How Long Heel Pain Typically Lasts
Plantar fasciitis has a reputation for resolving on its own, but the timeline is longer than most people expect. A long-term study tracking 174 patients found that after one year, about 80% still had symptoms. By the five-year mark, roughly half had recovered. The average duration of symptoms among those who eventually became pain-free was around two years. These were patients with more severe cases, and many had tried nearly four different treatments on average before finding relief. The condition does resolve for most people without surgery, but “give it a few weeks” drastically underestimates the reality for many.
What Actually Helps
Strengthening Over Stretching
Stretching your calf and the bottom of your foot is the most commonly recommended starting point, and it does help. But a stronger approach may work faster. A clinical trial compared standard plantar fascia stretching against a simple strength exercise: single-leg heel raises performed with a rolled towel under the toes. Both groups also wore shoe inserts. At three months, the strength-training group reported significantly less pain and better function than the stretching group.
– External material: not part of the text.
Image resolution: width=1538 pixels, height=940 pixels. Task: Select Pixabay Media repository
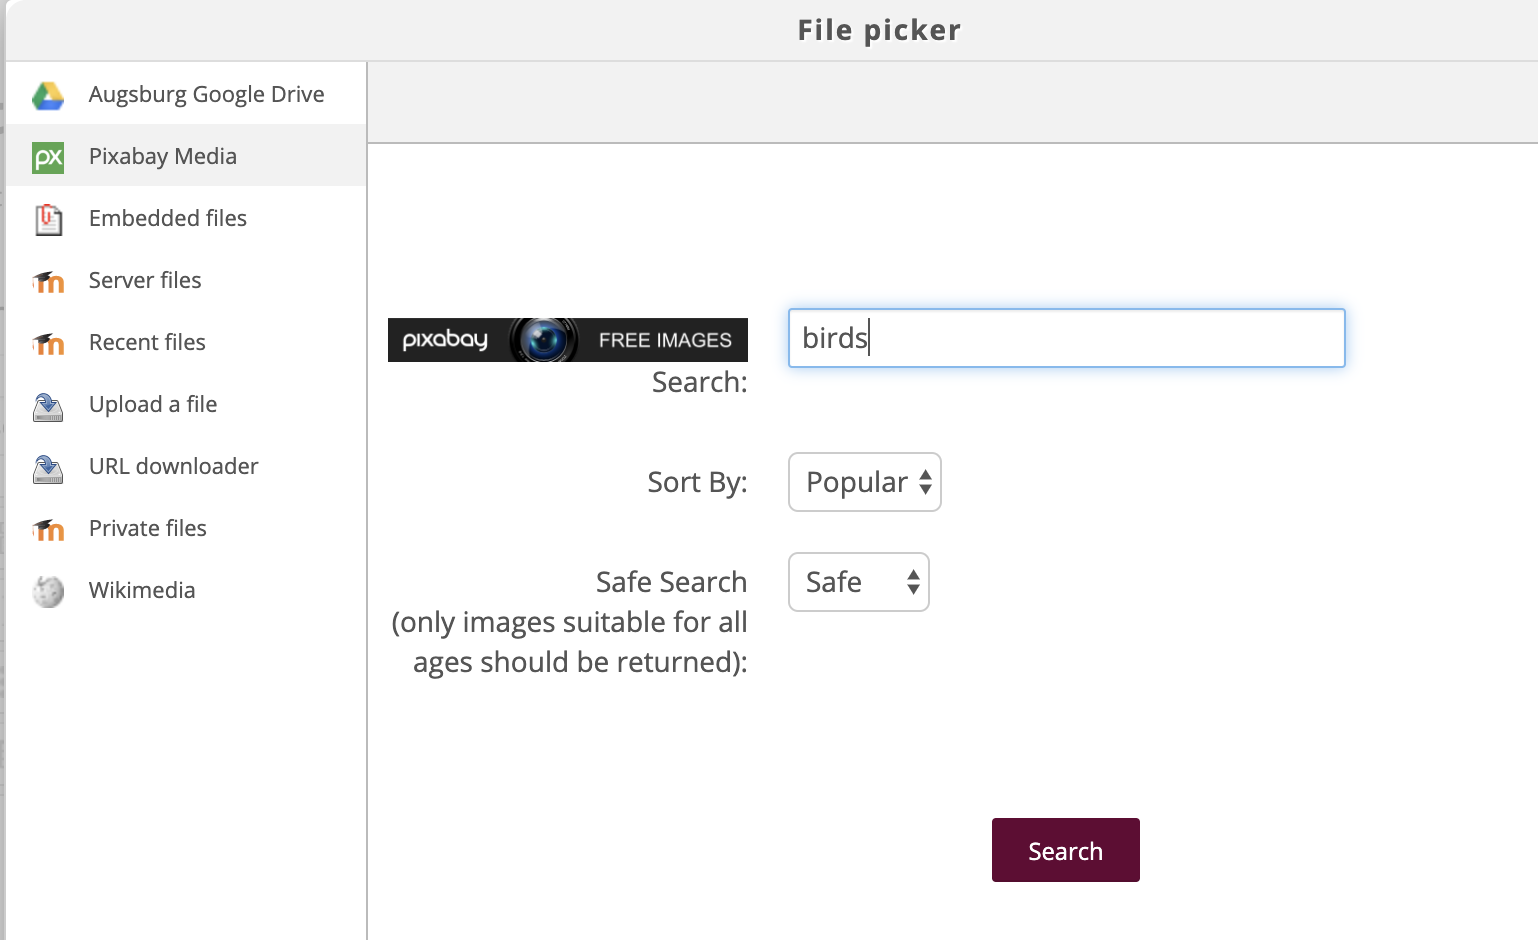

By 12 months, both groups had improved to similar levels, but the strength protocol got people there faster. The exercise is straightforward: stand on one leg on a step, toes draped over the edge with a towel rolled underneath them, and slowly rise onto your toes, then lower back down. The protocol calls for doing this every other day with progressively heavier loads (a backpack with books works).
Inserts and Orthotics
Arch supports and heel cushions are a standard recommendation, and they do provide relief for many people. What the evidence consistently shows, though, is that expensive custom-molded orthotics perform no better than store-bought versions. A review of 20 randomized studies covering about 1,800 people found no difference in short-term pain relief between custom and off-the-shelf inserts. The same analysis found that orthotics overall weren’t superior to other conservative approaches like stretching, night splints, or heel braces. So a $30 pair of supportive insoles from a pharmacy is a reasonable first step before spending hundreds on custom options.
Anti-Inflammatory Medications and Injections
Over-the-counter anti-inflammatory pain relievers can take the edge off during flare-ups. For pain that doesn’t budge after weeks of stretching, strengthening, and supportive footwear, steroid injections into the heel are sometimes offered. They can provide temporary relief, but the effect tends to fade. Newer options like shockwave therapy and platelet-rich plasma injections exist but haven’t proven themselves superior to more established treatments in high-quality studies.
Figuring Out Which Type You Have
A few simple observations can help you narrow things down before your appointment:
- Pain with your first steps in the morning that eases after a few minutes of walking strongly suggests plantar fasciitis.
- Pain centered directly under the heel that worsens barefoot on hard floors and hurts at night points more toward fat pad syndrome.
- Burning, tingling, or numbness along the inner heel, especially with radiating pain, suggests nerve involvement.
- Heel pain combined with morning back stiffness that improves with movement, or swelling in other joints, raises the possibility of a systemic inflammatory condition.
Most heel pain responds to conservative measures given enough time and consistency. The people who recover fastest tend to be the ones who combine daily tissue loading (the heel-raise protocol or stretching), supportive footwear throughout the day, and a temporary reduction in high-impact activities like running or prolonged standing on concrete. Recovery is slow enough to feel discouraging, but the trajectory for most people bends toward resolution.